The operating system in question is Debian Squeeze, running Linux kernel 2.6.32-5-amd64 by default. It comes with an old e1000e driver module.
Most of the time, the connections work fine. However, any of the three devices may go down after a seemingly random amount of time with no clear reason. What I see in system logs is this:
Aug 17 22:08:56 XXX kernel: [22144.179804] e1000e: eth0 NIC Link is Down
Aug 17 22:08:57 XXX kernel: [22145.806317] e1000e: eth0 NIC Link is Up 100 Mbps Full Duplex, Flow Control: Rx/Tx
Aug 17 22:08:57 XXX kernel: [22145.806321] e1000e 0000:01:00.0: eth0: 10/100 speed: disabling TSO
Sometimes, it is only one of the devices (in this case eth0), sometimes two, sometimes all three. The order in which the links go down follows no pattern. After the failure, the link seems to recover, but it makes the camera to lose some data, and its connection.
I updated the e1000e driver to the latest one found on Intel's site (126.96.36.199).
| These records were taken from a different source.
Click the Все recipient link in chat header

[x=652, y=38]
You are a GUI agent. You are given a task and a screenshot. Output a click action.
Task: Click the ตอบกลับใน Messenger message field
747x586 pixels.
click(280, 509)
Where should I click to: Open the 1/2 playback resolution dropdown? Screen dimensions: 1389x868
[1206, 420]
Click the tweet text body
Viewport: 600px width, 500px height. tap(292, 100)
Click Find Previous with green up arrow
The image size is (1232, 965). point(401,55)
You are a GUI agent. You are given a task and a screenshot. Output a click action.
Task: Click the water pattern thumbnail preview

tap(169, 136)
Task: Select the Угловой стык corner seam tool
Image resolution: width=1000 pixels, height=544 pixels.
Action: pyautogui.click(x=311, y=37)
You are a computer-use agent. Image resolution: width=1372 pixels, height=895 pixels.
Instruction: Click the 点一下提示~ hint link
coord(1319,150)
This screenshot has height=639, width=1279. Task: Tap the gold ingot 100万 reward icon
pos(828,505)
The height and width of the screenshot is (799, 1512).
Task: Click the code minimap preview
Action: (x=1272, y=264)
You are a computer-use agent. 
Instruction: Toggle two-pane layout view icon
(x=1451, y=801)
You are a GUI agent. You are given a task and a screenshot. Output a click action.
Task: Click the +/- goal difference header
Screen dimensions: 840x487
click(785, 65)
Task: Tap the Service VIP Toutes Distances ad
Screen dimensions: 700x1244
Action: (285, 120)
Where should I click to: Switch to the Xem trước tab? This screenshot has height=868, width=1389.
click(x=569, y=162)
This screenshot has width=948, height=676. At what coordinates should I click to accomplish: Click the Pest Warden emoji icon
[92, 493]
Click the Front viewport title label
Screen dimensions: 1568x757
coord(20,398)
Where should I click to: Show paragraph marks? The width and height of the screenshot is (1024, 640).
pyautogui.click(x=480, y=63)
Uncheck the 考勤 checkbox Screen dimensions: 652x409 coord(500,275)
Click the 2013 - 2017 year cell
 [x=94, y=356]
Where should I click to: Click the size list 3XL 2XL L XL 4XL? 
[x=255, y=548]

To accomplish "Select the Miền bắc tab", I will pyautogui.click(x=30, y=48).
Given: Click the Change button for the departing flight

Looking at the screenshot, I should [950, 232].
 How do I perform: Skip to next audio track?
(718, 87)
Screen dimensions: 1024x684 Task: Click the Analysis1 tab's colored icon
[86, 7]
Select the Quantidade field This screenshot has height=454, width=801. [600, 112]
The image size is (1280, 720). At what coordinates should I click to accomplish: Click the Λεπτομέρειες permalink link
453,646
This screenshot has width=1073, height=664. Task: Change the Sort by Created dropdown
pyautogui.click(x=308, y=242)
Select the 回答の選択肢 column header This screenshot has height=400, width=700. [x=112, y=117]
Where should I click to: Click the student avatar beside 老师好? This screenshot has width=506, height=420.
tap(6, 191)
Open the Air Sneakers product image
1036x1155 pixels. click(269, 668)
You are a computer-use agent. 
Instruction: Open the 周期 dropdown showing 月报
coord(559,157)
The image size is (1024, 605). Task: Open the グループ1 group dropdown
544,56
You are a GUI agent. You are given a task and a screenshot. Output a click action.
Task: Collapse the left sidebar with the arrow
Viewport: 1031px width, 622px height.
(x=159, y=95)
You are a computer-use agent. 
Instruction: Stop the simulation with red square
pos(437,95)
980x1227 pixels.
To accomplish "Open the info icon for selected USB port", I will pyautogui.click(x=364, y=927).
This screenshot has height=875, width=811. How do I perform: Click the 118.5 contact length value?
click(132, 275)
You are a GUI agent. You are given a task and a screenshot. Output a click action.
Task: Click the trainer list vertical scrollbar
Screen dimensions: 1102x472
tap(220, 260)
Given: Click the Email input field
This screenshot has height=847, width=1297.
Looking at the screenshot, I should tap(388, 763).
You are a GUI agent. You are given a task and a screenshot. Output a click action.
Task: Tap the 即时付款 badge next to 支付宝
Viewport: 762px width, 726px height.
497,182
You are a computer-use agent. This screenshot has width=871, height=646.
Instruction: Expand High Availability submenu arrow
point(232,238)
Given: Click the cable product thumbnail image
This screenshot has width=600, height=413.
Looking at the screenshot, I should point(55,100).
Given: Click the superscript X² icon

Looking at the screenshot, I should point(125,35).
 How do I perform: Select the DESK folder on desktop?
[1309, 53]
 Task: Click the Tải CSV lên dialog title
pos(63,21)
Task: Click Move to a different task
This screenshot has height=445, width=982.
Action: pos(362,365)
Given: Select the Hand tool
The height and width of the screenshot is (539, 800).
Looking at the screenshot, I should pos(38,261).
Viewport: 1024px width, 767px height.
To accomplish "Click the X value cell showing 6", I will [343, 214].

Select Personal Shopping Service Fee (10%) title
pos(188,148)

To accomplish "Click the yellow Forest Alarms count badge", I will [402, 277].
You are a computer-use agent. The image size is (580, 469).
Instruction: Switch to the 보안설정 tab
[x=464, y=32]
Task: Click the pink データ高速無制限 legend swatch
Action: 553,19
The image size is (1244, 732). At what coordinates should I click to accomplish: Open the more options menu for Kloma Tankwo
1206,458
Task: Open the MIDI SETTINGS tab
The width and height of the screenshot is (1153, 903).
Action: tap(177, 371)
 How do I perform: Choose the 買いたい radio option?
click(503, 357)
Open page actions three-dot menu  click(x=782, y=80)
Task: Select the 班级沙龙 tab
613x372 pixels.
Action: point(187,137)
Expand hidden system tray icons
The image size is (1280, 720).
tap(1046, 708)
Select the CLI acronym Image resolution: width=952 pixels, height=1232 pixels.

I used "make CFLAGS_EXTRA=-DDISABLE_PM install" to disable power management because this was suggested by some people who had had problems with the driver. The new driver loaded fine but didn't solve the problem.
I tried setting InterruptThrottleRate=3000,3000,3000 to module parameters. No luck. Setting the rate to 10000 however seemed to increase the frequency of the problem.
Then, I updated the Linux kernel to 3.2.0 and recompiled the driver as well. That didn't help either, and now I'm out of ideas. Is there anything else I could try out?
It seemed to be the new kernel rather than the InterruptThrottleRate setting that made the problem more frequent. Before kernel update, the problem occured about every 8 hours on average. After the update, the time went closer to half an hour.
Another thing I forgot to mention that I have disabled both pcie_aspm and acpi at boot. Since PM is also disabled in the driver at compile time, it is unlikely that this is a power management issue.